De nombreux mythes entourent la vie de la reine Elisabeth Ière d’Angleterre (1533-1603), fille du Roi Henri VIII et d'Anne Boylen : on a dit d’elle qu’elle était en réalité un homme (car sinon, comment expliquer ses accomplissements intellectuels, sa finesse stratégique et son sens des affaires ?), qu’elle a écrit les pièces de Shakespeare (car sinon, comment expliquer que le fils d’un gantier ait eu une connaissance si subtile de la nature humaine et une maîtrise si magistrale de la langue qui portera son nom ?), ou encore que, malgré son surnom de Reine Vierge, elle avait en réalité eu de nombreux amants, dont un lui aurait même donné un enfant.

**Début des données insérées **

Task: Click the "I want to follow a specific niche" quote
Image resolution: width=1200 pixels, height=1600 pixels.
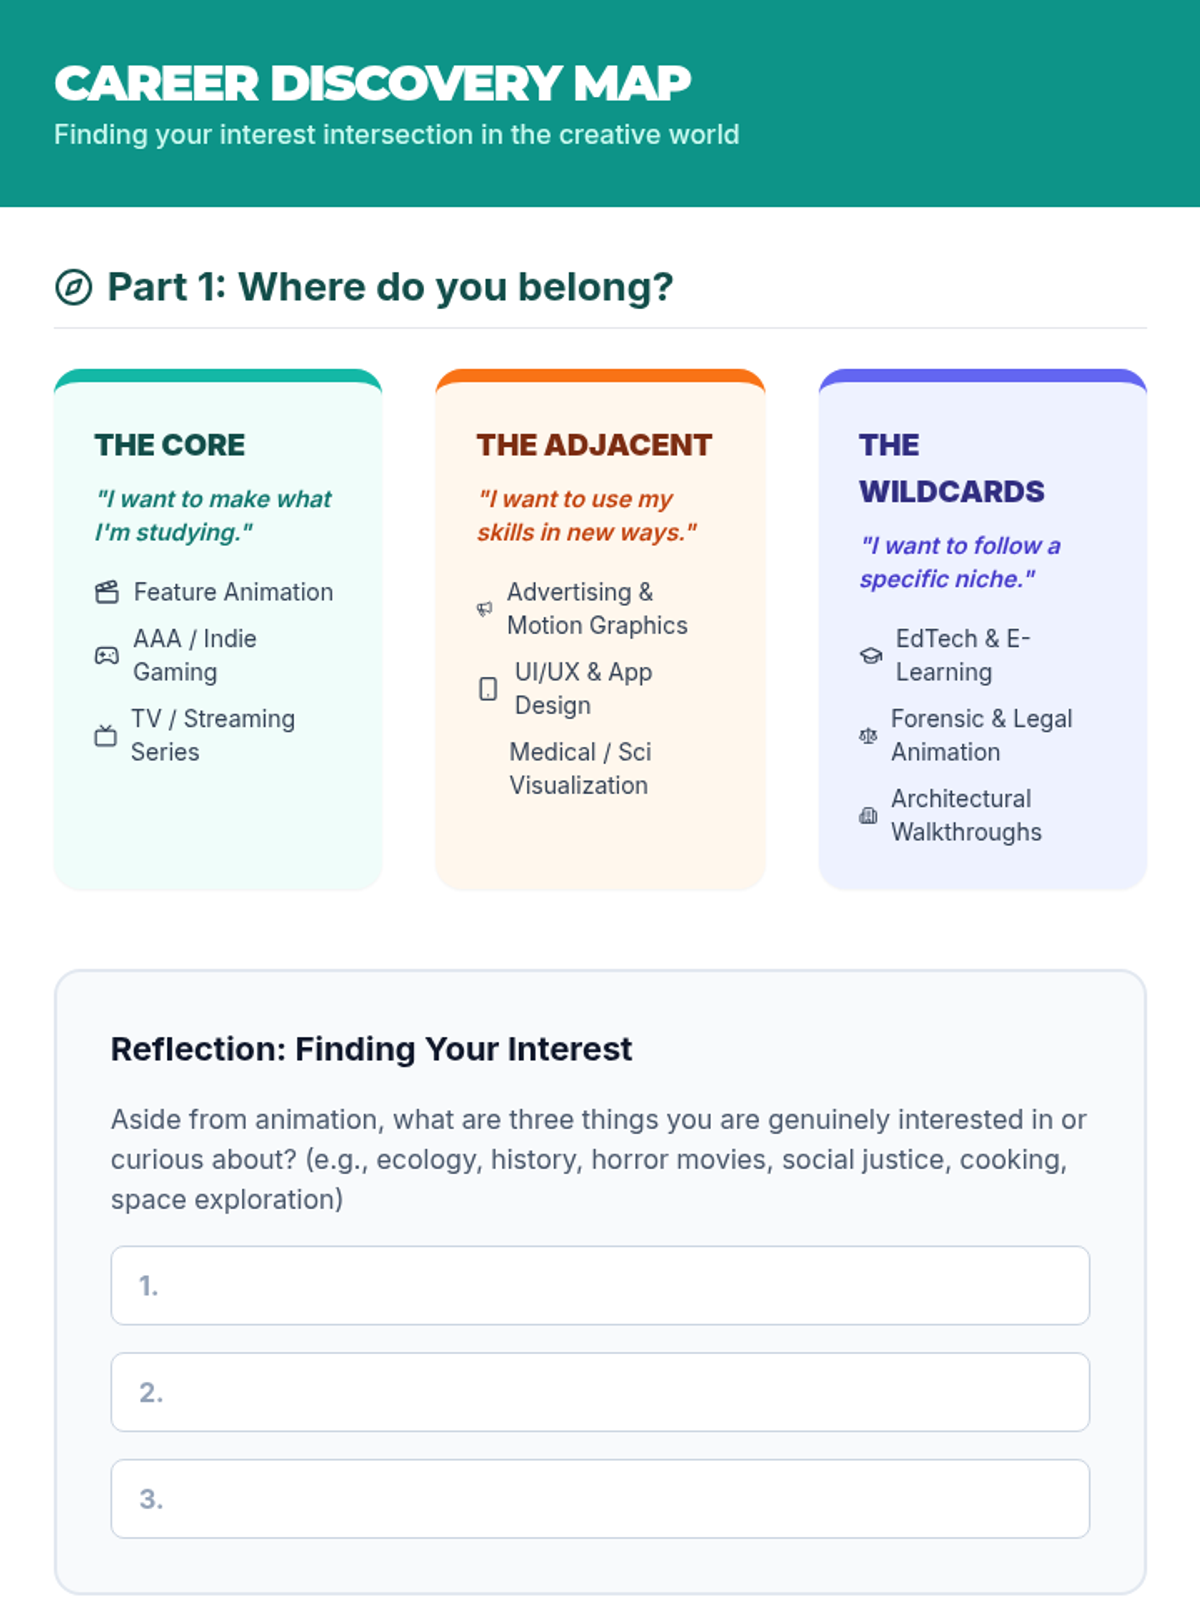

S’il est parfois difficile, quatre siècles plus tard, de trier le bon grain de l’ivraie parmi les rumeurs ayant couru sur elle, une chose est établie : Elisabeth Ière d’Angleterre était une polyglotte accomplie. Enfant, elle avait en effet appris de nombreux idiomes avec les meilleurs tuteurs de son époque. A l’adolescence, elle parlait couramment sept langues : l’anglais, le gallois, le grec, le latin, l’espagnol, le français et l’italien. Plus tard, elle apprit également l’allemand, le flamand, l’écossais, l’irlandais et le cornique. Il est reconnu aujourd’hui que sa maîtrise des langues lui permit d’asseoir son pouvoir sur un royaume s’étendant à des régions linguistiques multiples et facilita ses relations diplomatiques avec les monarques européens et leurs émissaires à la cour d’Angleterre.
Récemment, l’historien John-Mark Philo a fait une découverte étonnante à Lambeth Palace [1], à Londres : il a trouvé une traduction en anglais du livre premier des Annales de Tacite portant l’écriture d’Elisabeth en personne. Il s’agit d’un texte de 17 folio, traitant de la mort d’Auguste et du règne de Tibère. Le texte semble avoir été conservé à Lambeth Palace depuis le XVIIème siècle, mais n’a été découvert que récemment. Il est d’autant plus intéressant qu’il constitue l’une des rares traductions en anglais de Tacite faites à l’époque moderne.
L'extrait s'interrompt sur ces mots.